S 3.32 User training on Outlook security mechanisms
Initiation responsibility: Head of IT, IT Security Officer
Implementation responsibility: IT Security Officer, Head of IT
Outlook users must be sensitised regularly for existing and new threats in connection with the use of Outlook. For example, this includes Phishing and Vishing.
Furthermore, it is recommendable to provide the users with sufficient training on Microsoft Outlook. User training on Microsoft Outlook should cover the following subjects, amongst other things:
- Overview: Access control for a Microsoft Exchange server
- Overview: Access control for mailboxes
- Recognition of certificates (What is the significance of cross-certificates?)
- Authentication at the web interface, as well as its strengths and weaknesses
- Securely handling internet certificates
- Forcing the protection of communications: port encryption and SSL utilisation
- Restrictions for executing active content in Microsoft Outlook
- Email encryption and email signatures
- Storing user profiles
- Handling offline folders
- Security settings for personal folders (encryption)
- Threats when using the out-of-office functionality
- Handling mailing lists
- Handling representation authorisations ("Send as")
- Codes of conduct for using the Outlook Web Access (if this functionality is provided at all)
- Handling Outlook forms
This list is only an excerpt of the required security subjects and must be adapted and expanded in an organisation-specific manner.
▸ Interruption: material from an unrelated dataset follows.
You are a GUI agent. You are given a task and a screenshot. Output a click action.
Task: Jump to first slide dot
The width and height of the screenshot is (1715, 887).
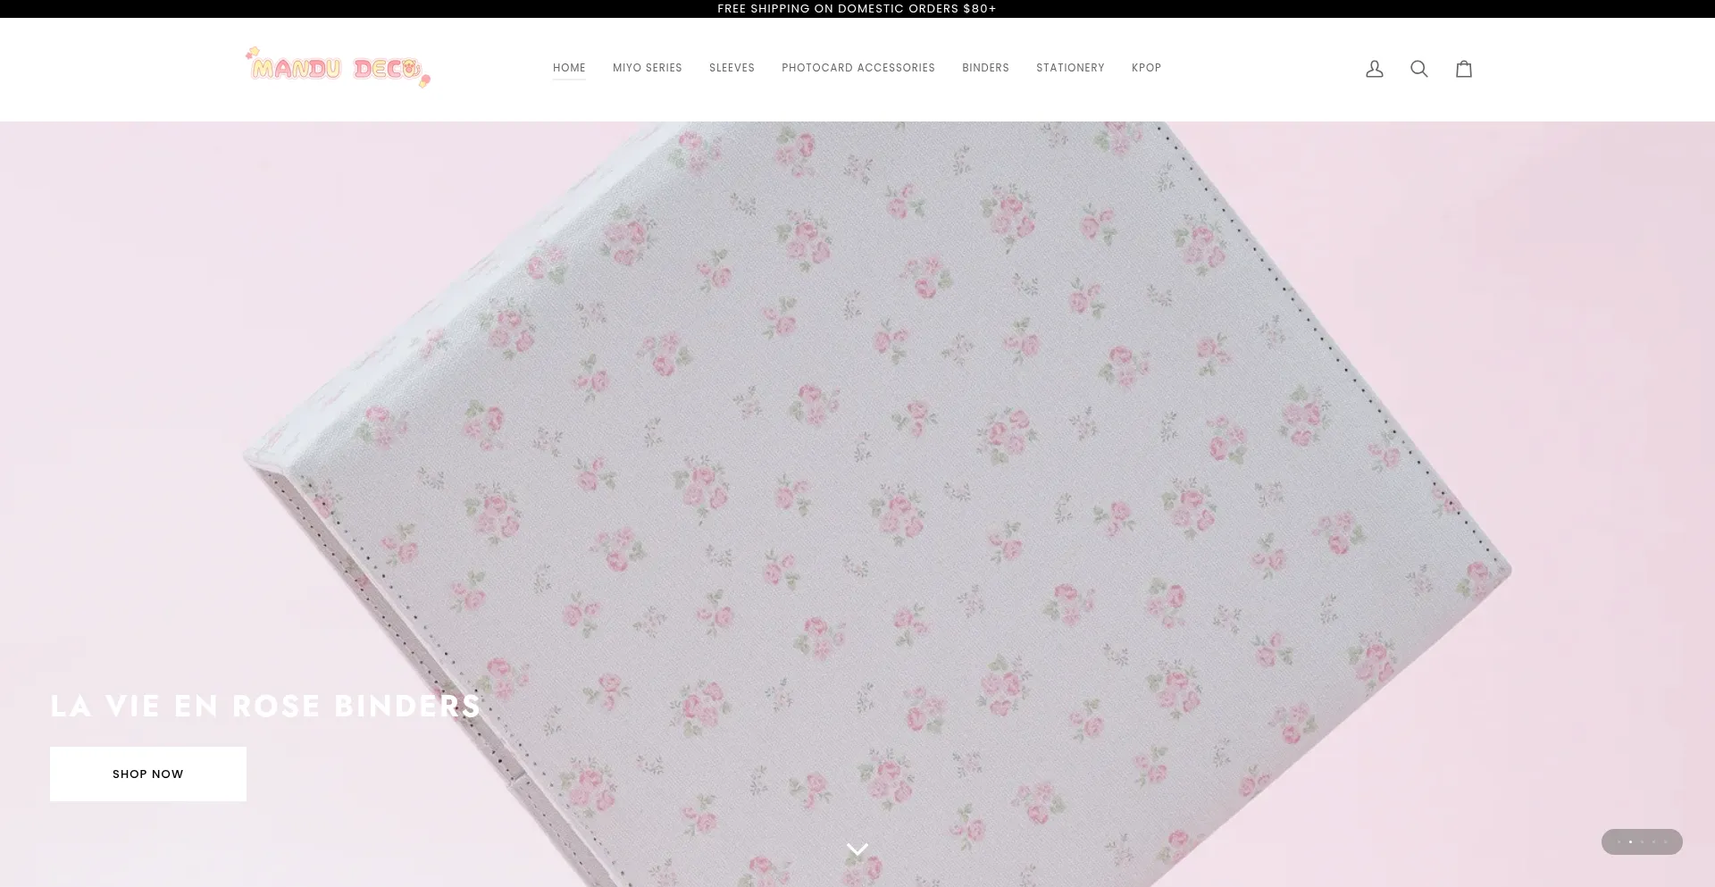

It is important that the users are instructed on how to handle all relevant security mechanisms of Microsoft Outlook. However, the users must additionally be familiar with the valid security policies of the organisation so that these can be implemented accordingly when using the security mechanisms of Microsoft Outlook.
Review questions:
- Did all users receive training regarding their work with Microsoft Outlook?
- Are all employees made aware of possible threats related to the use of Outlook?
- Did the users receive instructions on how to handle all relevant security mechanisms of Microsoft Outlook?